Sentadas agora, 3 horas da tarde, sob a temperatura de 38º, Dirce e Flora, trocavam opiniões sobre as vantagens das compras e lamentavam-se de não terem trazido mais dólares, para trocarem por mercadorias. Por que onde se viu?
Perguntava Dirce, que era a mais perdulária , onde se viu?Ela voltou a repetir, comprar Tênis de”marca” até por 50 dólares.
_ Você achou tênis por 50dólares o pé? Perguntou flora, com naturalidade como se fosse possível.
_ Você ta sonhando, Flora? Existe isso, comprar só um pé de tênis?!
_Uai Sá, até que podia se a pessoa fosse coxa.
_ Outro pé ficaria para o próximo coxo? Perguntou Dirce em tom de ironia.E Flora com toda sua parva inspiração completou.
_ Mas teria de ser coxo, de pé contrario.
_ Vamos mudar de assunto sugeriu Dirce.
_ Olha você me espera e vai arrumando nossas compras, que me lembrei de levar uma coisinha para o César, afinal é ele que está financiando minha viagem.
_ Foi bom você se lembrar, por que também me esqueci do Arcanjo.
_ Depois você vai fica ajeitando as coisas porque nosso ônibus sai as 8 horas e até o jantar, tudo isso já deve estar nos seus lugares Dirce não esperou pelo sim de sua companheira e foi saindo.

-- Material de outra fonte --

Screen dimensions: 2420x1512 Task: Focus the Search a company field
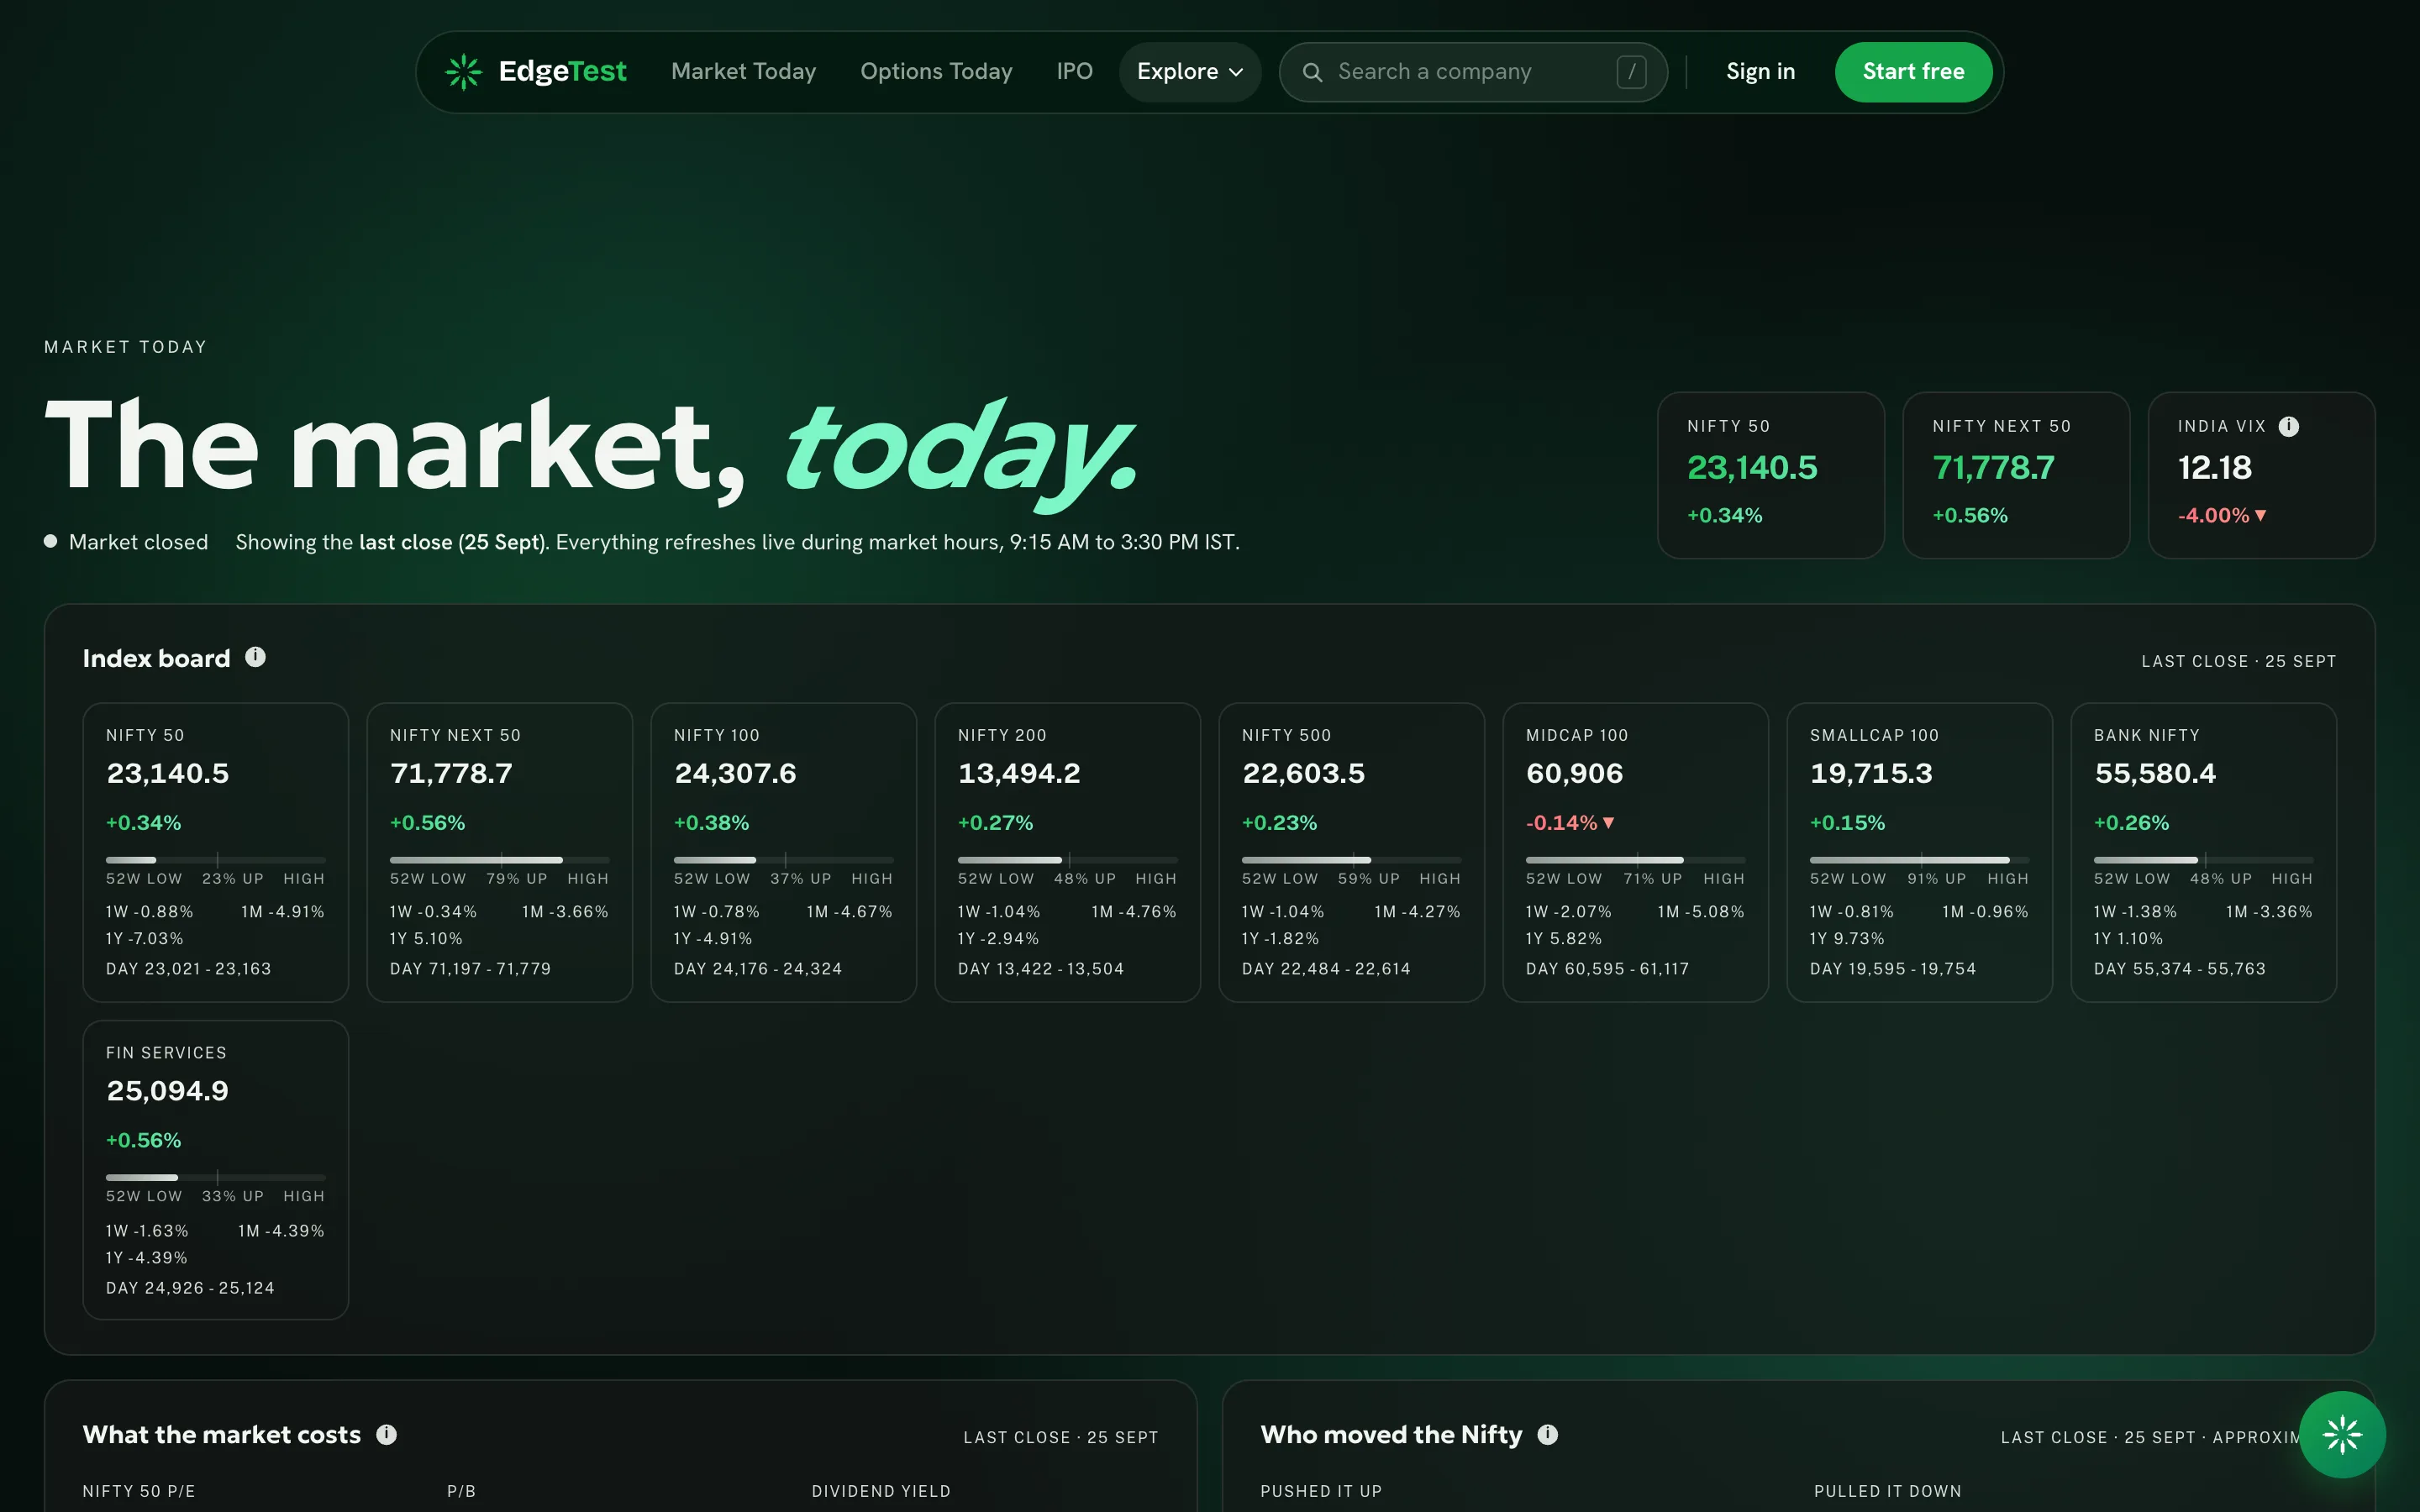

Ora, se uma coisa desagradou a Flora, era estar sozinha. E justamente era essa razão por que ela sempre estava disponível quando as amigas a convidavam para sair. Se o marido não estivesse em casa ela também não ficava. Movida por esse pensamento, tão logo a sensação de estar só, sopitou-lhe na mente, ela saiu. E supondo que Dirce viria diretamente para o quarto teve a “luminosa” idéia de deixar um bilhete para amiga.
Redigiu-o e pregou-o na porta “A CHAVE ESTA DEBAIXO DO TAPETE” e se foi confiante na sorte .
Ao regressar que desolação. Encontrou Dirce aos prantos, estatelada na cama com os olhos inundados de lágrimas.
_ O que aconteceu?
_O que aconteceu, você ainda pergunta ?
_Onde você colocou nossas compras!
_ Uai, onde nós as deixamos aqui em cima das camas, onde seria?
_ Pois então procure e veja se as encontra. Já fui na portaria e eles me responderam que, se não estão onde as deixamos é porque as roubaram e que aqui, o que mais tem é ladrão.
Então vamos dar parte à policia, ou você já tomou essa providência?
_ E adianta?
_ Não sei, disse Flora, mas sem nossas compras é que não poderemos voltar para casa.
Olha aqui o bilhete que encontrei na cama “ OBRIGADO POR TEREM DEIXADO O BILHETE ONDE ESTAVA A CHAVE. FOI EM VERDADE UMA GRANDE DELICADEZA DE SUA PARTE, NÃO PENSEM QUE FICAREI COM SUAS MALAS AMANHÃ MESMO DEIXO-AS NA PORTARIA. MAIS UMA VEZ OBRIGADO.
O AMIGO PARAGUAIO.
_ Você deixou algum bilhete, indicando o local da chave?
_ Deixei sim, pregado na porta. “A Chave esta debaixo do tapete”.
Agora disse Dirce, não adianta chorar, é calçar a cara mas não conte pra ninguém que fomos roubadas por causa de seu histórico bilhete.
_ E como voltaremos?
_ Sem compras e sem dinheiro, E ainda bem que as passagens de volta estão comigo, se não voltaríamos a pé.
_ A pé?! Flora perguntou
_ A pé, respondeu Dirce
_ E eu agüento?
Dirce deu-lhe a resposta de Cambrone.